What is being asked
The entries below contain a line with "You are a GUI" and a line with "Screen dimensions: 552x362". Retype exactly everything from the first down to the second, both included, and nothing else.

Input material
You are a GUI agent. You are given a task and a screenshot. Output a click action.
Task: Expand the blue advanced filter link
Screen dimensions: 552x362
==
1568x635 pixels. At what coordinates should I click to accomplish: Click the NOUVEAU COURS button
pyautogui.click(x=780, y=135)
...
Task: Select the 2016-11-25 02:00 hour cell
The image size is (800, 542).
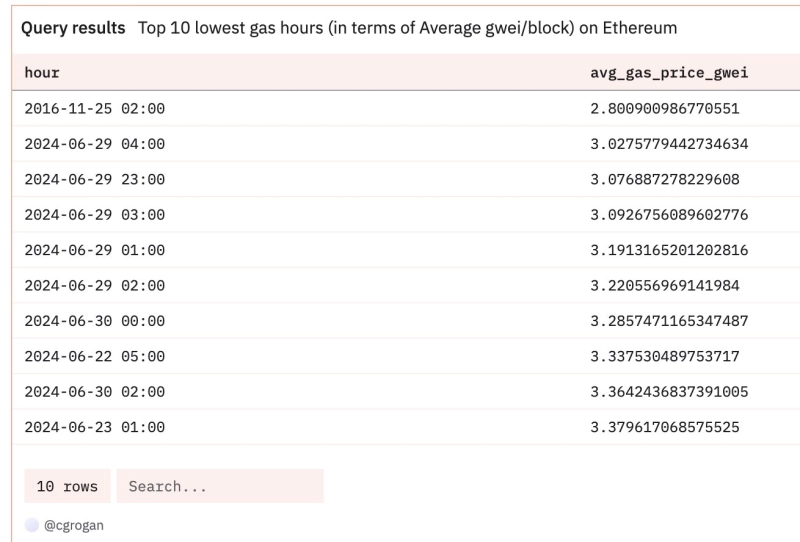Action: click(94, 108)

Answer
You are a GUI agent. You are given a task and a screenshot. Output a click action.
Task: Expand the blue advanced filter link
Screen dimensions: 552x362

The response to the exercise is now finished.